Task objective » Transcribe the stretch from the line containing "is (487, 1080)." through the end of the items. Leave the pictures out.

Information supplied »
----
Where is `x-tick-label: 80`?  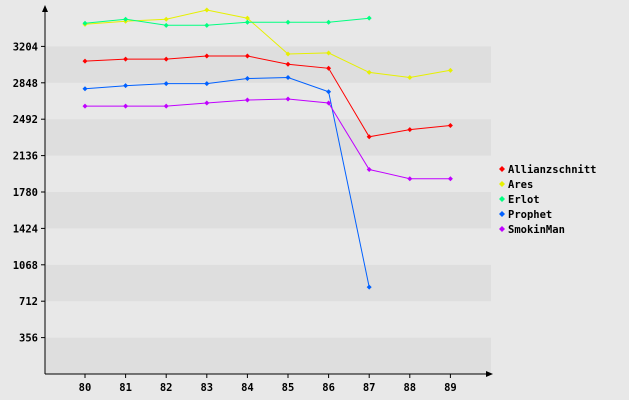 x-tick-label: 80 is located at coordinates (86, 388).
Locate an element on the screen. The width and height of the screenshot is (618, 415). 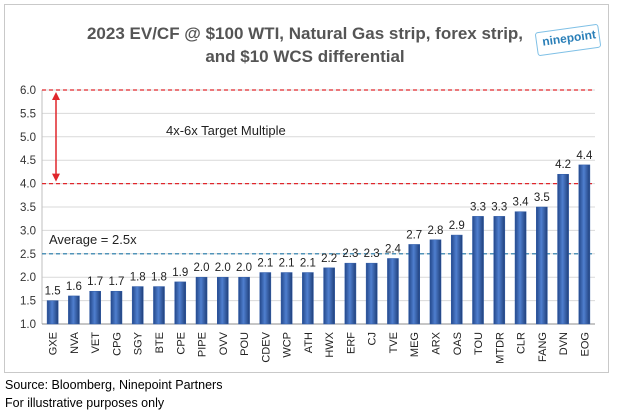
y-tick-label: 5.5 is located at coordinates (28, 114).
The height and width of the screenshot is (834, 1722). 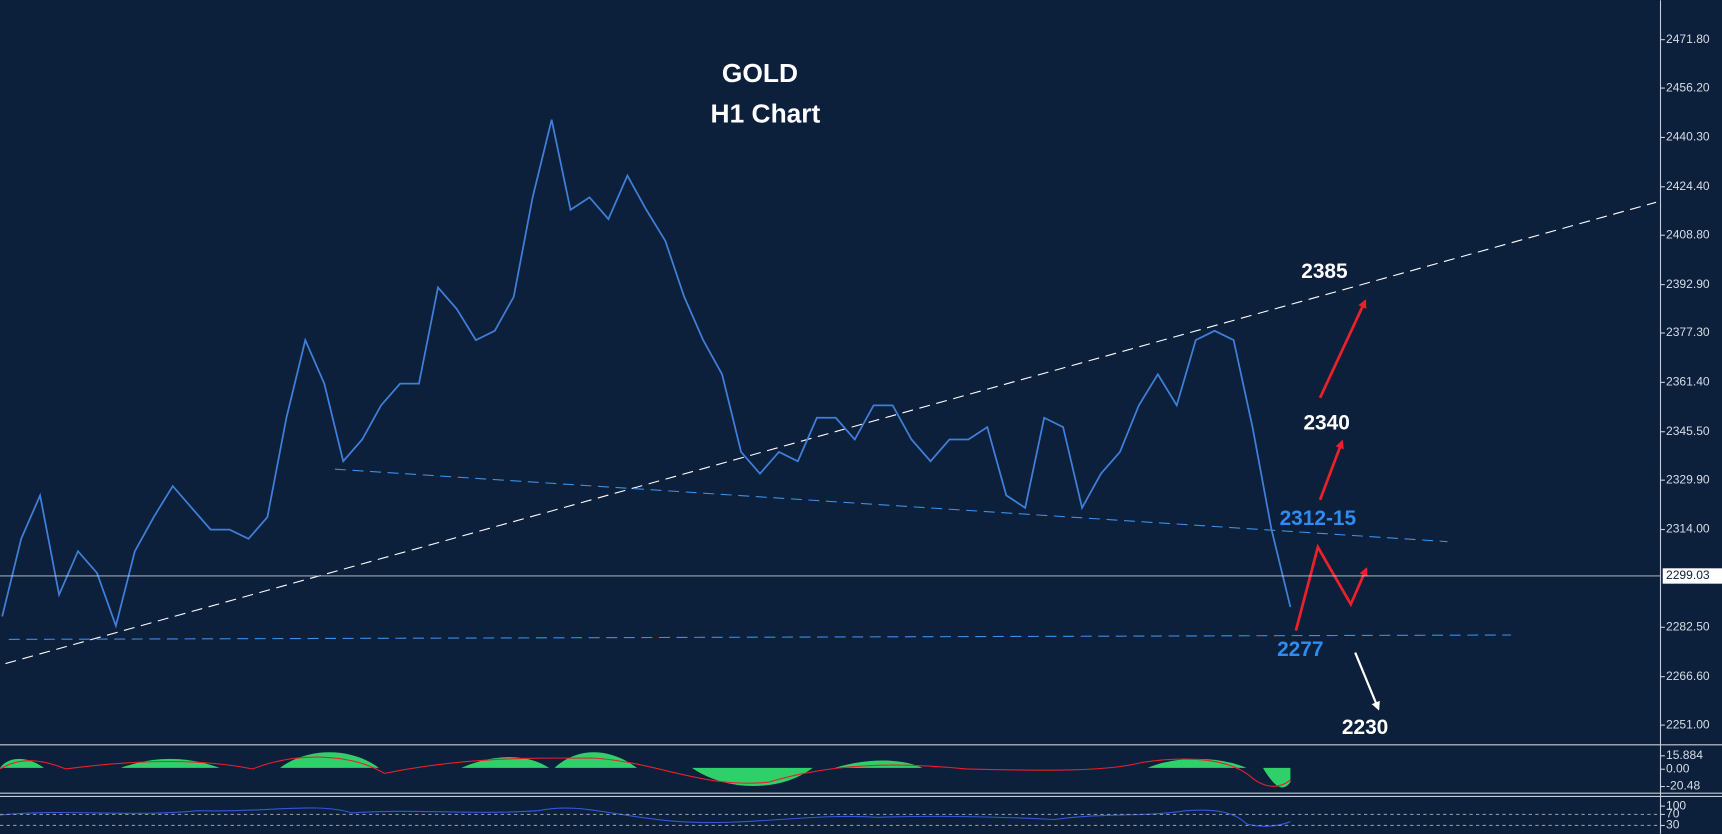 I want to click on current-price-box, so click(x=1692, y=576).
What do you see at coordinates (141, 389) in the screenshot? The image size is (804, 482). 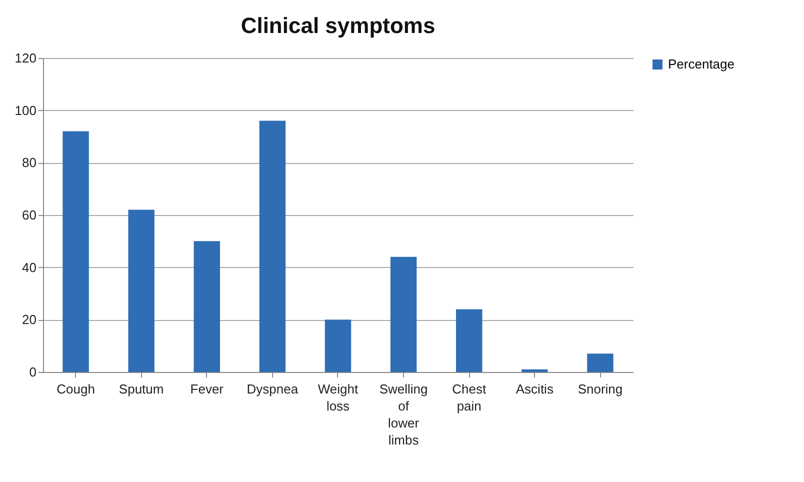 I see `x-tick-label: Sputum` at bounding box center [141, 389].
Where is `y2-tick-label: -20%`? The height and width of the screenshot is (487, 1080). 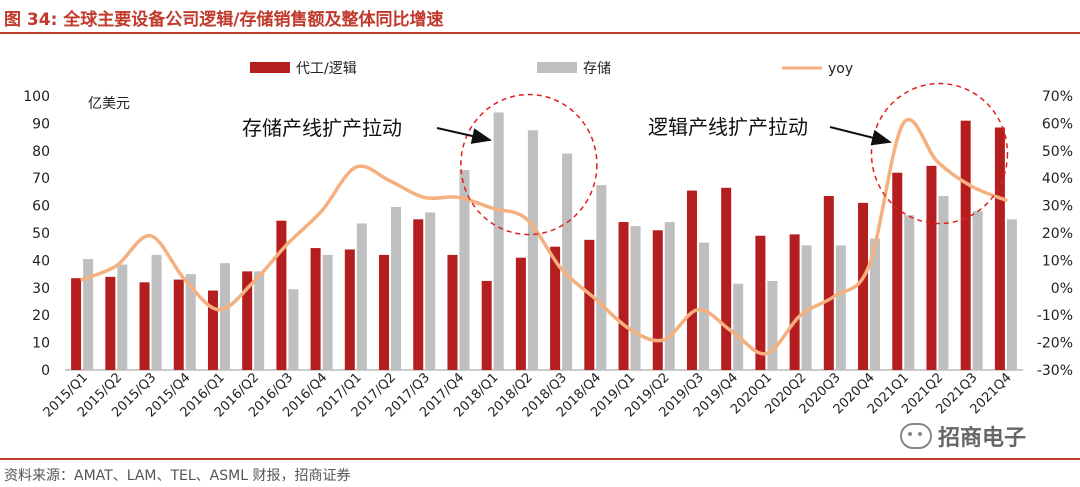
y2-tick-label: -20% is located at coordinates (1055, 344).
----
Task result »
Where is `y2-tick-label: -20%`? The height and width of the screenshot is (487, 1080). 
y2-tick-label: -20% is located at coordinates (1055, 344).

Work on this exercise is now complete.